TASK. Please retype the entries below word for word, passing over every picture.

ENTRIES SHOWN.
--- START ---
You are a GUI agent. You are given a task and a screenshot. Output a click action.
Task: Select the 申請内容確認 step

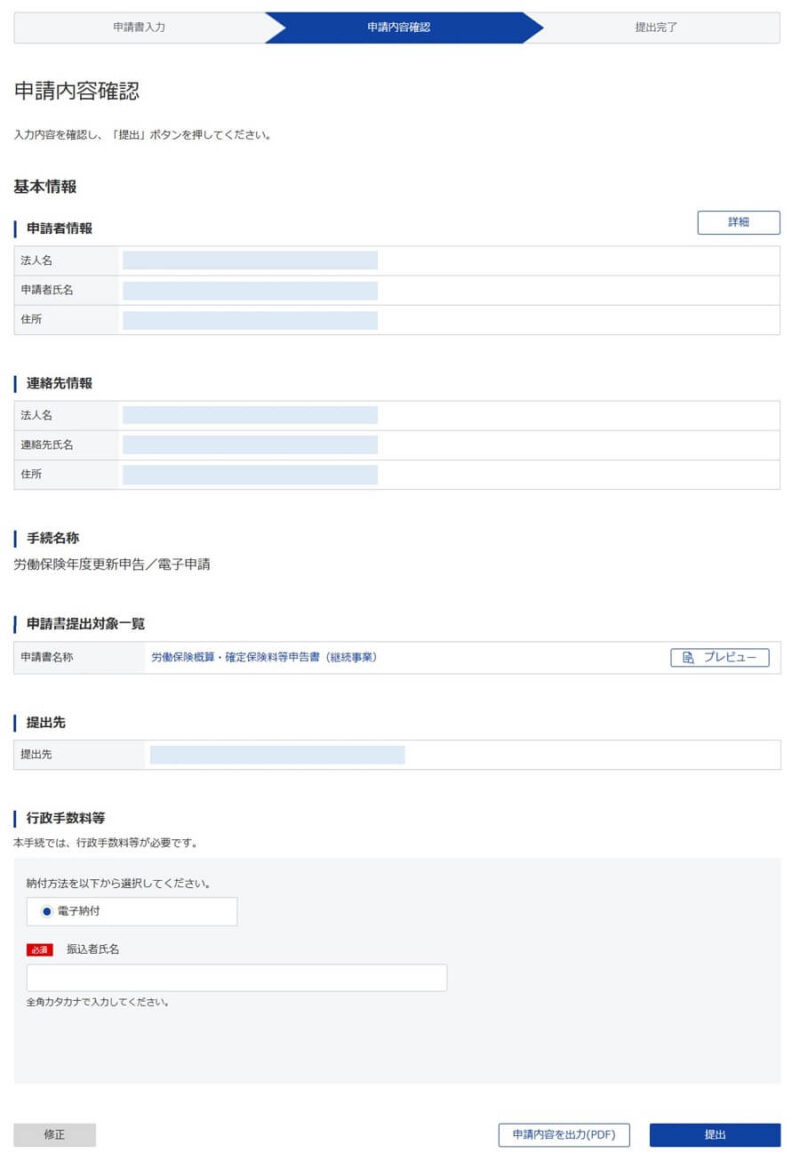coord(399,27)
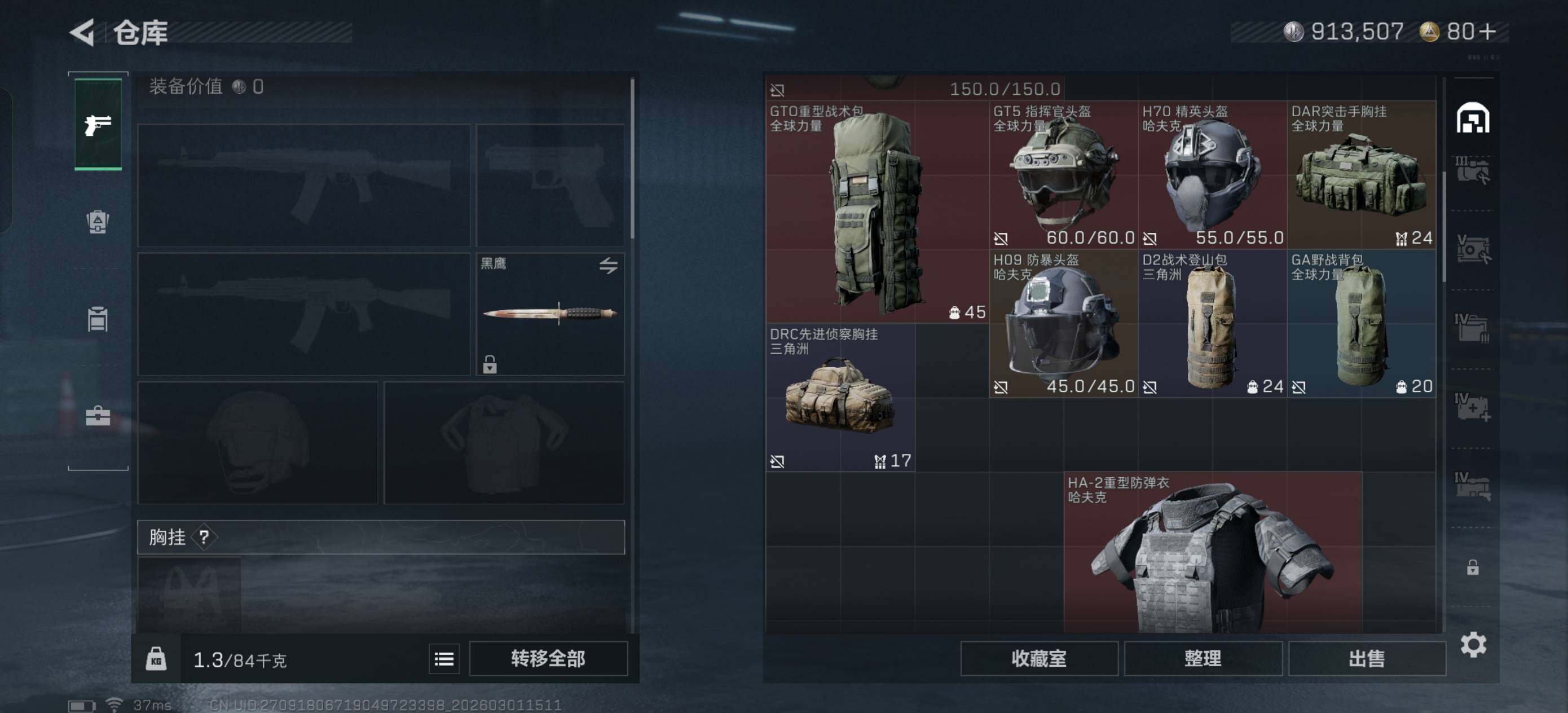This screenshot has width=1568, height=713.
Task: Open the 胸挂 help question mark
Action: click(x=204, y=537)
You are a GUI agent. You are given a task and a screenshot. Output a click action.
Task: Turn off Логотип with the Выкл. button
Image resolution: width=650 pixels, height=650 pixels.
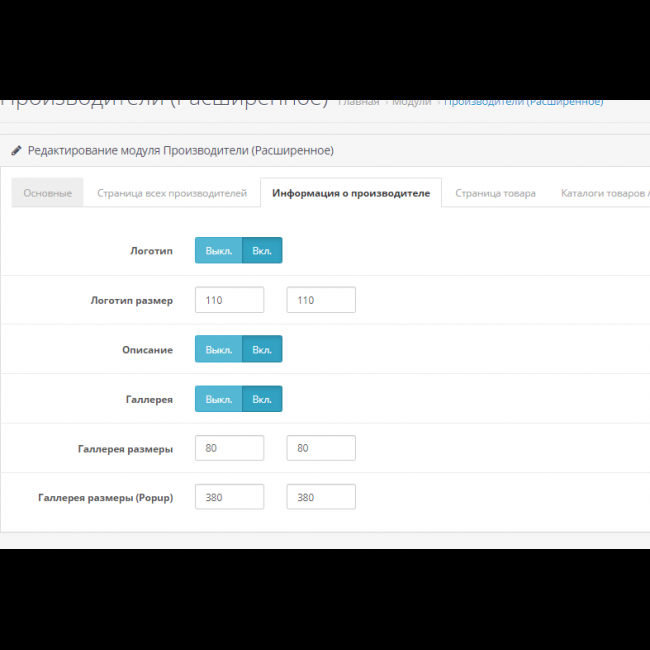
--- END ---
YOUR RESPONSE.
You are a GUI agent. You are given a task and a screenshot. Output a click action.
Task: Select the 申請内容確認 step

coord(399,27)
This screenshot has width=1568, height=713.
Task: Open the 胸挂 help question mark
Action: click(x=204, y=537)
You are a GUI agent. You are given a task and a screenshot. Output a click action.
Task: Turn off Логотип with the Выкл. button
Image resolution: width=650 pixels, height=650 pixels.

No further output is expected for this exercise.